In her party conference, Angela Merkel reiterated her view that pre-implantation genetic-testing of test-tube embryos should be banned. But experts say a ban would cause unnecessary stress for couples.
PGD is allowed in many countries, but some Christians want a ban
Thanks to a recent ruling by the Federal Court of Justice, German women having a 'test-tube baby' have the option of letting the doctor check if the embryo which will be implanted in her womb is likely to suffer from any serious diseases. If the chances are high, she can decide not to have it implanted and try again.
Such pre-implantation genetic diagnosis (PGD) used to be illegal in Germany, but the decision in July found that such a test was legal if it was intended to exclude a serious handicap.
This caused consternation among Germany's Christians, not least those belonging to Chancellor Angela Merkel's Christian Democratic Union (CDU). Many argued that an embryo enjoys complete human rights from the moment a sperm fertilizes an egg, and after some deliberation, Merkel came down on their side last month.

_Available data_:
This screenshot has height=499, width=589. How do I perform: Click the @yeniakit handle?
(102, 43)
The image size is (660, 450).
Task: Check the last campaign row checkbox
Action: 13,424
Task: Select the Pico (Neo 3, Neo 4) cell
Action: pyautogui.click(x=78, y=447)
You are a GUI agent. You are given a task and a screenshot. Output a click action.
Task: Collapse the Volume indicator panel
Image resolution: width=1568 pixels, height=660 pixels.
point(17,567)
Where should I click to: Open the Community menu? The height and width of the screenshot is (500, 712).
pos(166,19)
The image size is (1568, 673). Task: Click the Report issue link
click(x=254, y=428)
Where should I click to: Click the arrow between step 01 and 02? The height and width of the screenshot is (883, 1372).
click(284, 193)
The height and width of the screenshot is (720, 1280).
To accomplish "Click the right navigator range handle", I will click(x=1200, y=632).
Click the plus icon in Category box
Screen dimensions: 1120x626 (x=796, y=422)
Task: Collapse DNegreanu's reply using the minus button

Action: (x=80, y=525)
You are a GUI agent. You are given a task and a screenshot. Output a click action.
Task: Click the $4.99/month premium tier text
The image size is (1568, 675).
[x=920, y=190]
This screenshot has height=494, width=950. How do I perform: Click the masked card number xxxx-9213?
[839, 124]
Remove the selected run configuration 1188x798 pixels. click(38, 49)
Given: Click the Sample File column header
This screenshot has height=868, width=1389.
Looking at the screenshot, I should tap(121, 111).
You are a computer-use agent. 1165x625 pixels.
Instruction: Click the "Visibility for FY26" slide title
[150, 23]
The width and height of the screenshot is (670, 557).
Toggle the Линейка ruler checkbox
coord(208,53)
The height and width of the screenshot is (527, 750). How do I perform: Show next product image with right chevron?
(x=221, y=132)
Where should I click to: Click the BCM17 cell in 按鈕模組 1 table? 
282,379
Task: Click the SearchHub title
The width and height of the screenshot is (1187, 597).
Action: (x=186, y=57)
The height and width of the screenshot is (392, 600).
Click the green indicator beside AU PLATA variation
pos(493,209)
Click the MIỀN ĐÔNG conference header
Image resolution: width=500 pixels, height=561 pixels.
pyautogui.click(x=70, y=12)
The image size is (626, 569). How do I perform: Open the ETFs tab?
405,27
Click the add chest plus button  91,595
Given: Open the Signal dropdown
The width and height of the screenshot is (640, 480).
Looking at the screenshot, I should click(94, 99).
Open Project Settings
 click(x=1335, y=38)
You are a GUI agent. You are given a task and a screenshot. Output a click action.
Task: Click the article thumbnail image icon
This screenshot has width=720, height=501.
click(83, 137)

_Exercise brief_: Write out everything from "PGD is allowed" down to "side last month." in the text on embryo testing, switching "PGD" to "embryo screening".

_Answer to this exercise_:
embryo screening is allowed in many countries, but some Christians want a ban
Thanks to a recent ruling by the Federal Court of Justice, German women having a 'test-tube baby' have the option of letting the doctor check if the embryo which will be implanted in her womb is likely to suffer from any serious diseases. If the chances are high, she can decide not to have it implanted and try again.
Such pre-implantation genetic diagnosis (embryo screening) used to be illegal in Germany, but the decision in July found that such a test was legal if it was intended to exclude a serious handicap.
This caused consternation among Germany's Christians, not least those belonging to Chancellor Angela Merkel's Christian Democratic Union (CDU). Many argued that an embryo enjoys complete human rights from the moment a sperm fertilizes an egg, and after some deliberation, Merkel came down on their side last month.